WHAT TO WORK ON >> Find "Screen dimensions: 1236x720" in the data below; transcribe the line it appears on and each line after it, exactly, to the end, and nothing else.

(Stored data entries)
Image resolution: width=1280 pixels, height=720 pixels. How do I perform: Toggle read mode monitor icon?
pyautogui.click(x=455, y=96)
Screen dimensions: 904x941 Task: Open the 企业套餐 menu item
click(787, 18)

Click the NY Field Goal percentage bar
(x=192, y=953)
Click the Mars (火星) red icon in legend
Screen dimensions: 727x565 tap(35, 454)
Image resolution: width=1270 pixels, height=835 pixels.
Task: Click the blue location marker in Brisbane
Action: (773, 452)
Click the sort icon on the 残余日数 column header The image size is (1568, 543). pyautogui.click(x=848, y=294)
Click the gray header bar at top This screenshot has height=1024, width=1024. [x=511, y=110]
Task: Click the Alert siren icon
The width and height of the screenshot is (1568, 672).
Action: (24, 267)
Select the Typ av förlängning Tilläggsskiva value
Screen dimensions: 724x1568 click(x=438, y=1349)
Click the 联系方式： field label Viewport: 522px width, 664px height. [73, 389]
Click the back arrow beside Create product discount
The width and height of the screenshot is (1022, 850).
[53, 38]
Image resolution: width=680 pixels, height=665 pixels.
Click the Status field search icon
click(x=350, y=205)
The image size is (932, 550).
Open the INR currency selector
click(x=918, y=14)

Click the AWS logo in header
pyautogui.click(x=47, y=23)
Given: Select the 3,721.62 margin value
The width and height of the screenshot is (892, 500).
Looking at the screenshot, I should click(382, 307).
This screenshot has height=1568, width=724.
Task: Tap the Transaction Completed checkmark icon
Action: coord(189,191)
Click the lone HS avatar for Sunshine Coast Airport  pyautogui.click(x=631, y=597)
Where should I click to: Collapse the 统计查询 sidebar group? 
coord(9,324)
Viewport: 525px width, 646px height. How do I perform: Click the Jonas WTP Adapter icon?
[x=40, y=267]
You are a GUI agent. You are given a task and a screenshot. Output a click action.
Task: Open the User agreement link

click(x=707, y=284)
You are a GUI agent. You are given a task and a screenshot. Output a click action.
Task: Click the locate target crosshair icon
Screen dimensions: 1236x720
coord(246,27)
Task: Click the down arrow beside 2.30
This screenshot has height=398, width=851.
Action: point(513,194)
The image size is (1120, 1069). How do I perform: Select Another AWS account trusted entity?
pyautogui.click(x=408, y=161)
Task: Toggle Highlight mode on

RESPONSE >>
Screen dimensions: 1236x720
coord(246,27)
Task: Click the down arrow beside 2.30
This screenshot has height=398, width=851.
Action: point(513,194)
The image size is (1120, 1069). How do I perform: Select Another AWS account trusted entity?
pyautogui.click(x=408, y=161)
Task: Toggle Highlight mode on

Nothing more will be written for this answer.